### What the task asks
Give again, exactly and without pictures, the lines running from the line with "Task: Close the Ticket Alerts popup window" to the end of the records below.

=== Records supplied ===

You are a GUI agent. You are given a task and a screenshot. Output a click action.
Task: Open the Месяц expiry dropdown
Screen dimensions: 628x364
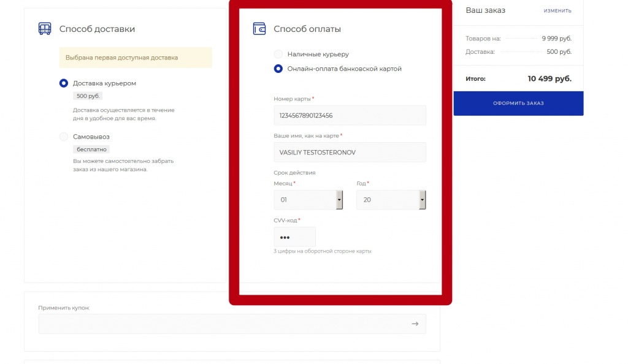[308, 200]
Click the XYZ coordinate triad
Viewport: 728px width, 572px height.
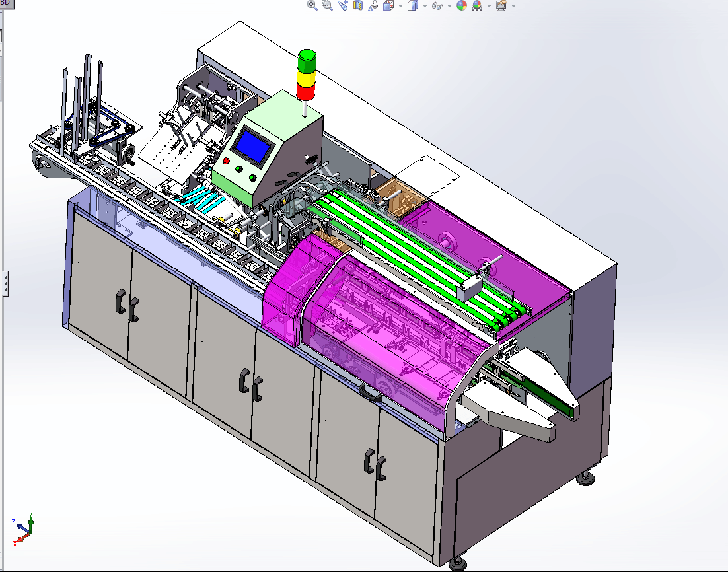pos(24,528)
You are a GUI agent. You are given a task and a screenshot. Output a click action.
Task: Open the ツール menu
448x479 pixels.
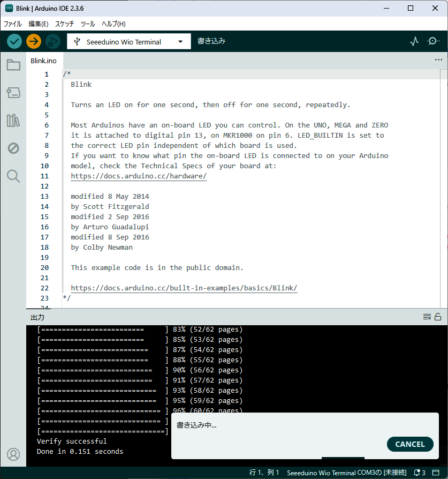click(88, 24)
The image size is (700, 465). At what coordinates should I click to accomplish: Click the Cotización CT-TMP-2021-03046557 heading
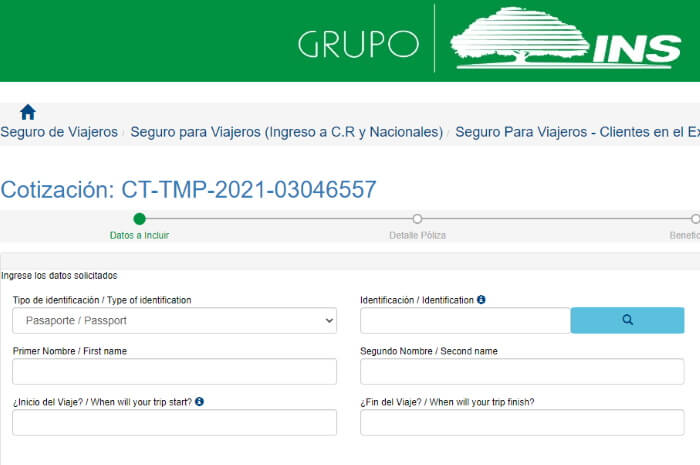coord(189,190)
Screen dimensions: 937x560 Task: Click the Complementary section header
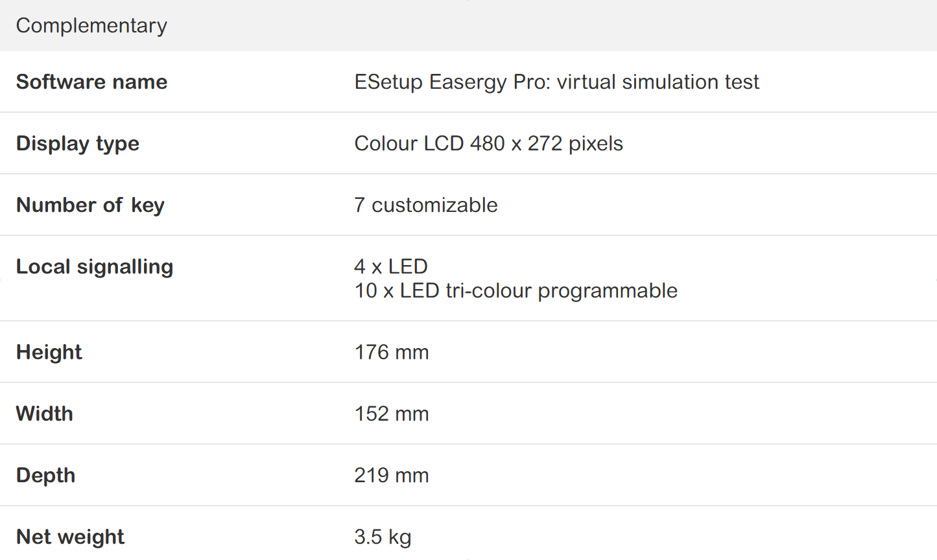(x=91, y=26)
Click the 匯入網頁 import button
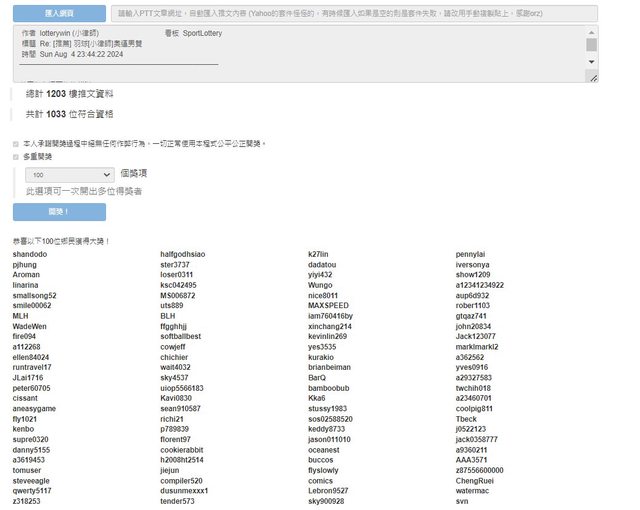Screen dimensions: 640x510 point(59,14)
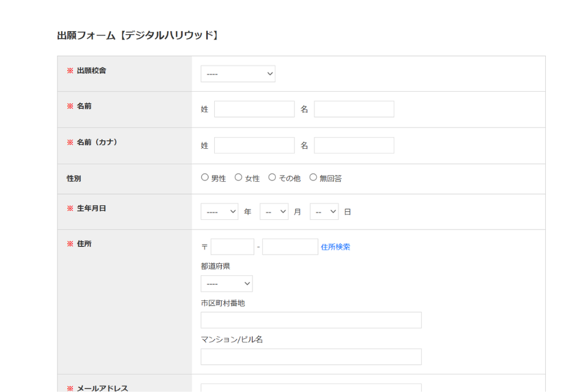Image resolution: width=588 pixels, height=392 pixels.
Task: Open the birth day (日) dropdown
Action: (x=324, y=211)
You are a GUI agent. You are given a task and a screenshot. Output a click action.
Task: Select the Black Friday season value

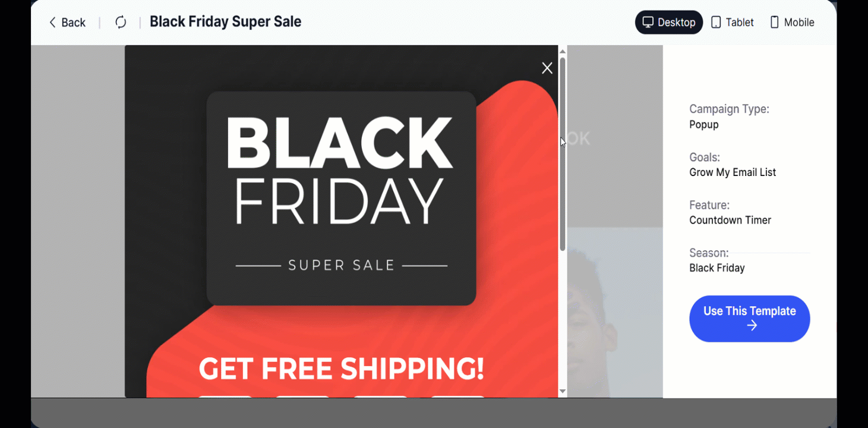pos(717,268)
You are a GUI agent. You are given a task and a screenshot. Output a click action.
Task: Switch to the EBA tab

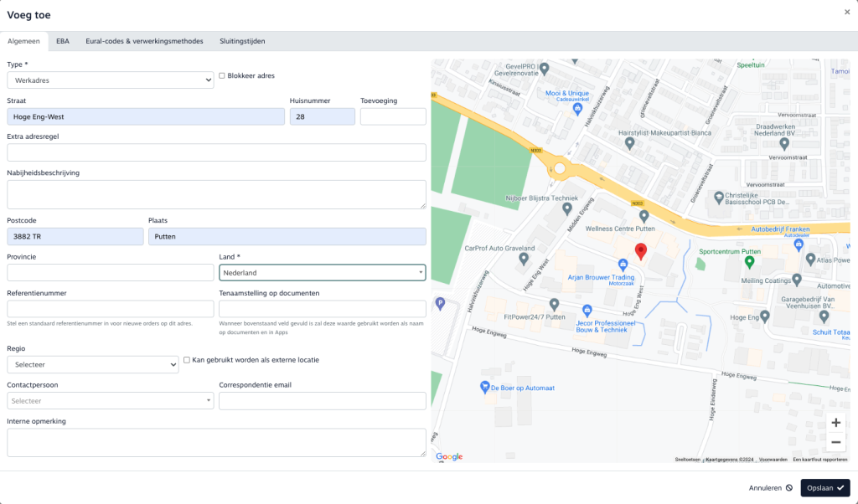(x=63, y=41)
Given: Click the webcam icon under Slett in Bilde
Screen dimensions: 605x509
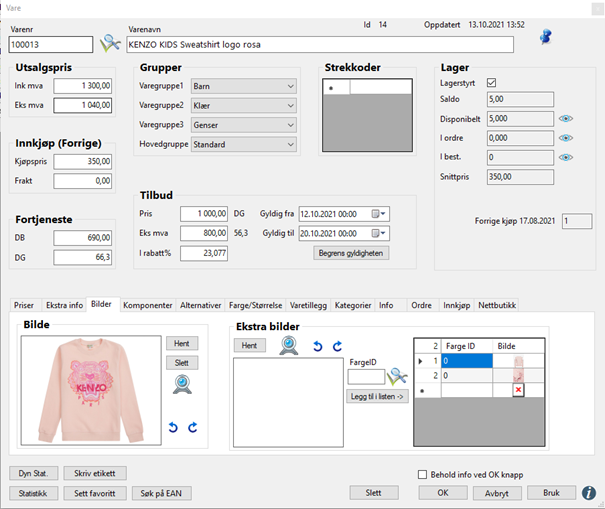Looking at the screenshot, I should point(181,383).
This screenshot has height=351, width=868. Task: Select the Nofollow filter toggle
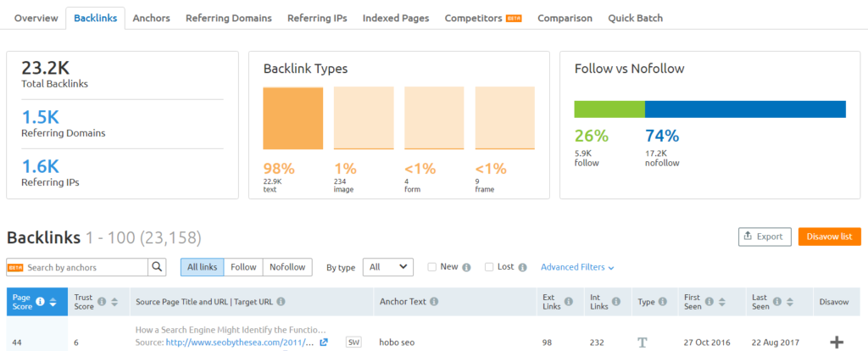287,267
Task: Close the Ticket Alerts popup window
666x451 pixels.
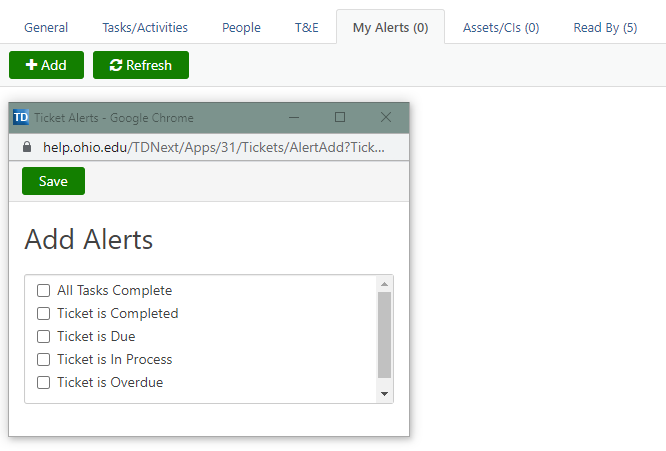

===

### Answer box
Task: Close the Ticket Alerts popup window
666x451 pixels.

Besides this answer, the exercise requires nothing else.